Stored items
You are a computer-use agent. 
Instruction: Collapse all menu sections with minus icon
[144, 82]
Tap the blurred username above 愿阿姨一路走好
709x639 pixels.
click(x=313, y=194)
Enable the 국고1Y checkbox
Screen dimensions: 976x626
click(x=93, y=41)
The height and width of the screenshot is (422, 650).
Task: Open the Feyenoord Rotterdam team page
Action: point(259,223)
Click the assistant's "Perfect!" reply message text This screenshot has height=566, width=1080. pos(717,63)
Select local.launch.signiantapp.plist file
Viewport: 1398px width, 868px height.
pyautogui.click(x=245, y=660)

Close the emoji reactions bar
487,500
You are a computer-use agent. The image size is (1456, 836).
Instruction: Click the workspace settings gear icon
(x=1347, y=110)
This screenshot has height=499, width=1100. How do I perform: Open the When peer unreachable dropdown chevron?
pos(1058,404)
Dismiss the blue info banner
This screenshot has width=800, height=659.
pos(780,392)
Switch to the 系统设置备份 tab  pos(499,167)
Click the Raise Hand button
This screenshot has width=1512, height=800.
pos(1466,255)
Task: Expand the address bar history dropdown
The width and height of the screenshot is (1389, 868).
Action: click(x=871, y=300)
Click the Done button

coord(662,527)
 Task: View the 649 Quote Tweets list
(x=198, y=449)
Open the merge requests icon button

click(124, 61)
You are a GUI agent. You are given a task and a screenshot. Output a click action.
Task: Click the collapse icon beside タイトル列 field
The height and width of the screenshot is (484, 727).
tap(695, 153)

▶ About this task
Starting at the line with "Instruction: Click the", restate each line through the end of the records, both ends included, and stop there.

▶ Response
Instruction: Click the workspace settings gear icon
(x=1347, y=110)
This screenshot has height=499, width=1100. How do I perform: Open the When peer unreachable dropdown chevron?
pos(1058,404)
Dismiss the blue info banner
This screenshot has width=800, height=659.
pos(780,392)
Switch to the 系统设置备份 tab  pos(499,167)
Click the Raise Hand button
This screenshot has width=1512, height=800.
pos(1466,255)
Task: Expand the address bar history dropdown
The width and height of the screenshot is (1389, 868).
Action: click(x=871, y=300)
Click the Done button

coord(662,527)
 Task: View the 649 Quote Tweets list
(x=198, y=449)
Open the merge requests icon button

click(124, 61)
You are a GUI agent. You are given a task and a screenshot. Output a click action.
Task: Click the collapse icon beside タイトル列 field
The height and width of the screenshot is (484, 727).
tap(695, 153)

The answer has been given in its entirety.